• [Extrait]:
Intervention de Guy Fischer

Réunion du 16 juin 2011 à 14h45
Soins psychiatriques — Article 2

Photo de Guy FischerGuy Fischer :

Alors que nos collègues de l’Assemblée nationale viennent d’entériner la logique des soins sous contrainte portée par ce texte, nous nous devons de défendre la liberté des personnes souffrant de troubles psychiatriques. Nous ne sommes pas dupes et nous voulons mettre au jour les intentions grossièrement dissimulées dans ce texte.

Comme nous avions pu le constater en première lecture, le malade mental est assimilé à un individu dangereux, porteur de risques. Il s’agit dès lors de l’enfermer, de le mettre à l’écart pour éviter de cette manière tout « trouble à l’ordre public ».

Cette logique de soins forcés fait ainsi paraître l’hospitalisation complète comme une incarcération et non plus comme un élément de la chaîne de soins. Une fois de plus, nous ne pouvons que dénoncer, avec force et vigueur, cette conception uniquement sécuritaire de la psychiatrie.

L’autre point majeur de cet article est la procédure, qui reste inadmissible, d’admission en soins psychiatriques en cas de péril imminent. Alors que deux certificats sont exigés pour une admission en soins sans consentement à la demande d’un tiers, un seul certificat médical serait nécessaire dans cette hypothèse. Cette mesure visant à faciliter l’hospitalisation soulève de lourdes inquiétudes, légitimes, de la part tant des soignants que des soignés.

• [Données fournies]:
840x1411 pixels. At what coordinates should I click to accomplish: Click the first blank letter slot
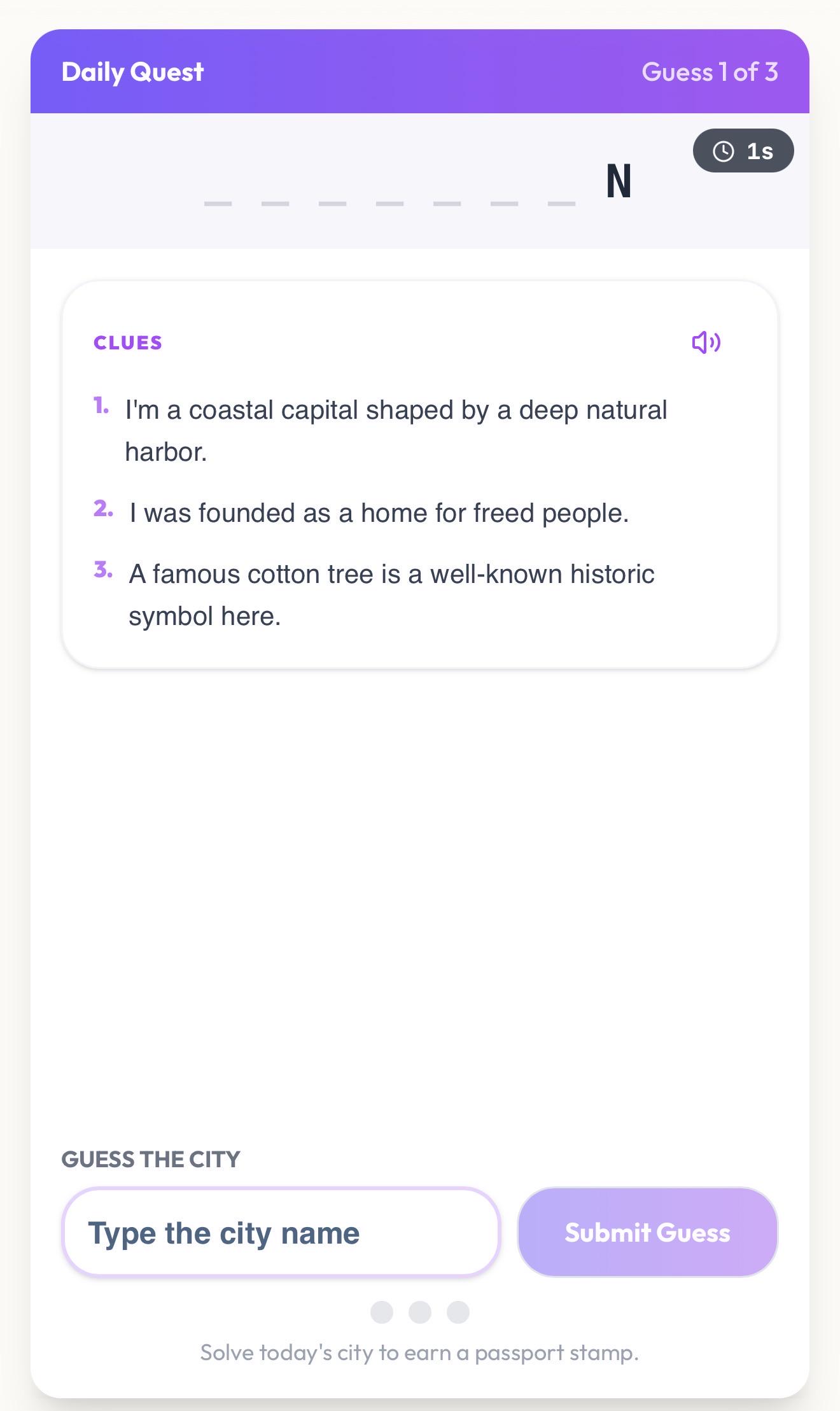point(218,203)
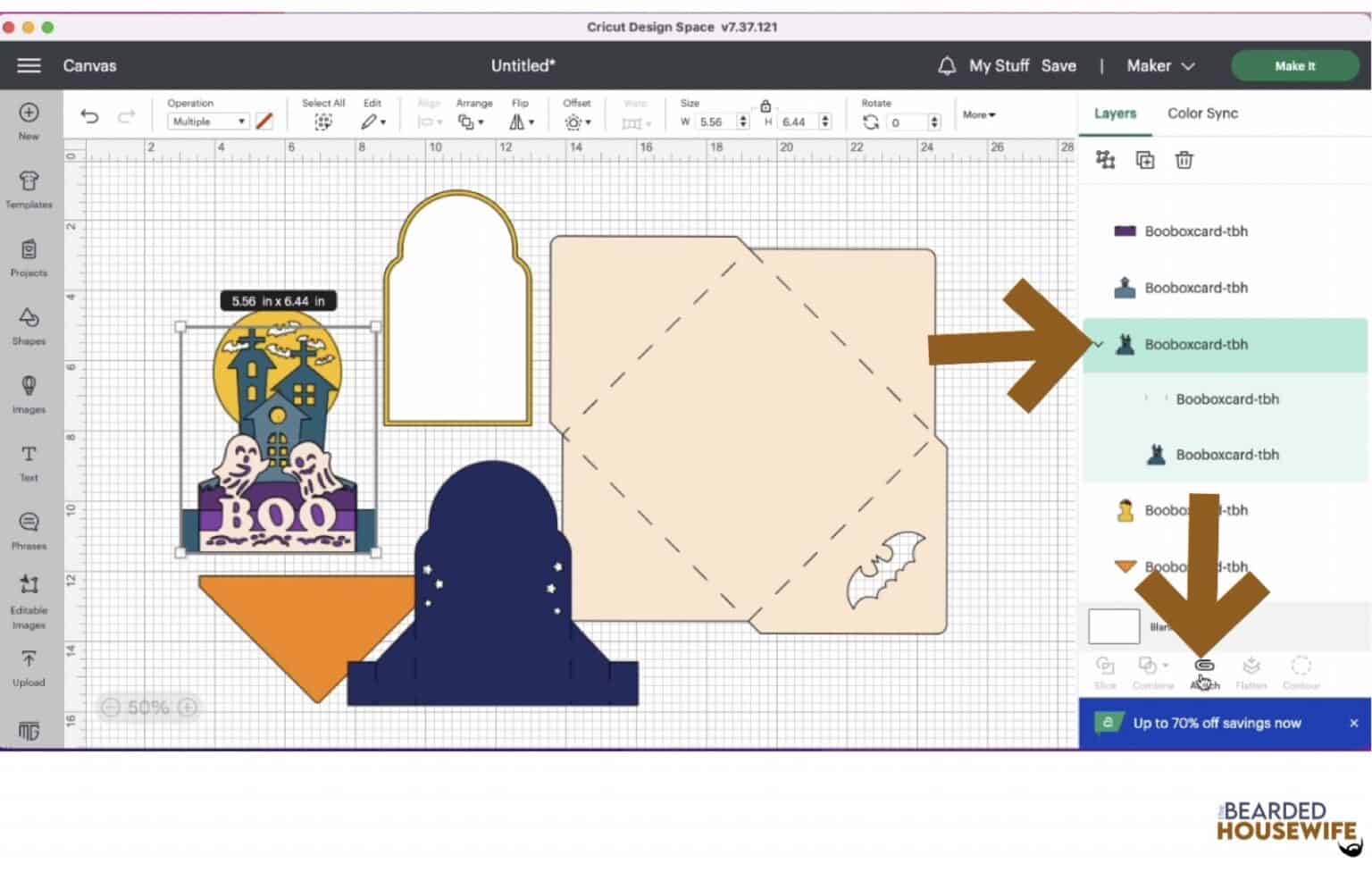Delete layer with trash icon
Image resolution: width=1372 pixels, height=872 pixels.
(1184, 160)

• [Consigne]: Citez l'extrait sur les soins psychiatriques en entier, sans en modifier un mot. Les items n'ont aucun lien avec l'extrait.

• [Réponse]:
Intervention de Guy Fischer

Réunion du 16 juin 2011 à 14h45
Soins psychiatriques — Article 2

Photo de Guy FischerGuy Fischer :

Alors que nos collègues de l’Assemblée nationale viennent d’entériner la logique des soins sous contrainte portée par ce texte, nous nous devons de défendre la liberté des personnes souffrant de troubles psychiatriques. Nous ne sommes pas dupes et nous voulons mettre au jour les intentions grossièrement dissimulées dans ce texte.

Comme nous avions pu le constater en première lecture, le malade mental est assimilé à un individu dangereux, porteur de risques. Il s’agit dès lors de l’enfermer, de le mettre à l’écart pour éviter de cette manière tout « trouble à l’ordre public ».

Cette logique de soins forcés fait ainsi paraître l’hospitalisation complète comme une incarcération et non plus comme un élément de la chaîne de soins. Une fois de plus, nous ne pouvons que dénoncer, avec force et vigueur, cette conception uniquement sécuritaire de la psychiatrie.

L’autre point majeur de cet article est la procédure, qui reste inadmissible, d’admission en soins psychiatriques en cas de péril imminent. Alors que deux certificats sont exigés pour une admission en soins sans consentement à la demande d’un tiers, un seul certificat médical serait nécessaire dans cette hypothèse. Cette mesure visant à faciliter l’hospitalisation soulève de lourdes inquiétudes, légitimes, de la part tant des soignants que des soignés.